List each line of the data that holds the word "computer".

** Opening Records to process block **

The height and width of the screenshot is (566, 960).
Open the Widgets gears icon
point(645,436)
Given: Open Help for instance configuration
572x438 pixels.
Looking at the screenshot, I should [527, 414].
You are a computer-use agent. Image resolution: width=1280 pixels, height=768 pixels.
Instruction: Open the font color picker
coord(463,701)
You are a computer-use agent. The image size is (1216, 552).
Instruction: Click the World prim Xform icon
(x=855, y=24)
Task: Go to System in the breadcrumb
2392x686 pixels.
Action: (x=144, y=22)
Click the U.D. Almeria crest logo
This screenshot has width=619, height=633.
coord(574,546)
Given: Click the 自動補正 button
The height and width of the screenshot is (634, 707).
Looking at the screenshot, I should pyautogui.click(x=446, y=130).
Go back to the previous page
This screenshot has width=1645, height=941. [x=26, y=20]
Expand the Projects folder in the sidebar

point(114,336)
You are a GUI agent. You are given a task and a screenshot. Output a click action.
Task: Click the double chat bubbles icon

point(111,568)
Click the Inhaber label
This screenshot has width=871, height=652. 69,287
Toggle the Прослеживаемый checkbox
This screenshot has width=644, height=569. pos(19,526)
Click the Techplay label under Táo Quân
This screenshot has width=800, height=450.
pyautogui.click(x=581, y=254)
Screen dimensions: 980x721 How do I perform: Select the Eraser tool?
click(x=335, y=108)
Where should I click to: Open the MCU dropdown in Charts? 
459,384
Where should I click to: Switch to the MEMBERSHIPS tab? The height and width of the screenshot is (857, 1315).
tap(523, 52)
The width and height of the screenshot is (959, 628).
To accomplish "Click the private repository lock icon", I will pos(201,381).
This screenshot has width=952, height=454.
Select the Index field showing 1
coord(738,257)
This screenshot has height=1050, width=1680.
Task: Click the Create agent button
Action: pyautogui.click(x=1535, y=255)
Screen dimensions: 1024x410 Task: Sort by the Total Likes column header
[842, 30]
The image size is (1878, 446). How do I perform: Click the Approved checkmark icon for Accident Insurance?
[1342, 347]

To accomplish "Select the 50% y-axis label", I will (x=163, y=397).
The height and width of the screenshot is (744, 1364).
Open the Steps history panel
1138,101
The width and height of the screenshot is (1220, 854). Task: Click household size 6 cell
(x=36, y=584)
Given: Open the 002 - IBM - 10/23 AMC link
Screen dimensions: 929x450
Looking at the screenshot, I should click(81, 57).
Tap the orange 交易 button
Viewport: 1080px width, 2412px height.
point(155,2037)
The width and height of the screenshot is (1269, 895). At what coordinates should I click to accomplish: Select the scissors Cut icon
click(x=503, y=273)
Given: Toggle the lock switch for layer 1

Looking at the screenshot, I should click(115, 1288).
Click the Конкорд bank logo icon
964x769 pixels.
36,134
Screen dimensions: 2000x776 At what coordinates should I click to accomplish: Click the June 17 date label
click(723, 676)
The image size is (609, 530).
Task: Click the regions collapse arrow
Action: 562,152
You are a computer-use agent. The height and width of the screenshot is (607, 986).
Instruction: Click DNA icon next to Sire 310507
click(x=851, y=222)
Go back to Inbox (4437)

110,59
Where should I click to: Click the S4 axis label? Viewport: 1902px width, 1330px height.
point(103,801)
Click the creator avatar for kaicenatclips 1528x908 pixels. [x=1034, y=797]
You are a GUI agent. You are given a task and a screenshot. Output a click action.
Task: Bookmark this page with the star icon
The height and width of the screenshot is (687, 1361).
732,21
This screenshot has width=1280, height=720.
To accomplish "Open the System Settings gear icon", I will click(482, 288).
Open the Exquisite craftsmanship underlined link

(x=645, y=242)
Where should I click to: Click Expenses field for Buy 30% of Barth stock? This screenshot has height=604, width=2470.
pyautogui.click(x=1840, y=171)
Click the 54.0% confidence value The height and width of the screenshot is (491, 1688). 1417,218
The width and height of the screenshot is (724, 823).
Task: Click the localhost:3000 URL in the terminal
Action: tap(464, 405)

** Closing Records to process block **

• _Answer area_:
You are a computer-use agent. Image resolution: width=1280 pixels, height=768 pixels.
You are a computer-use agent. The image size is (1216, 552).
You are a computer-use agent. The height and width of the screenshot is (607, 986).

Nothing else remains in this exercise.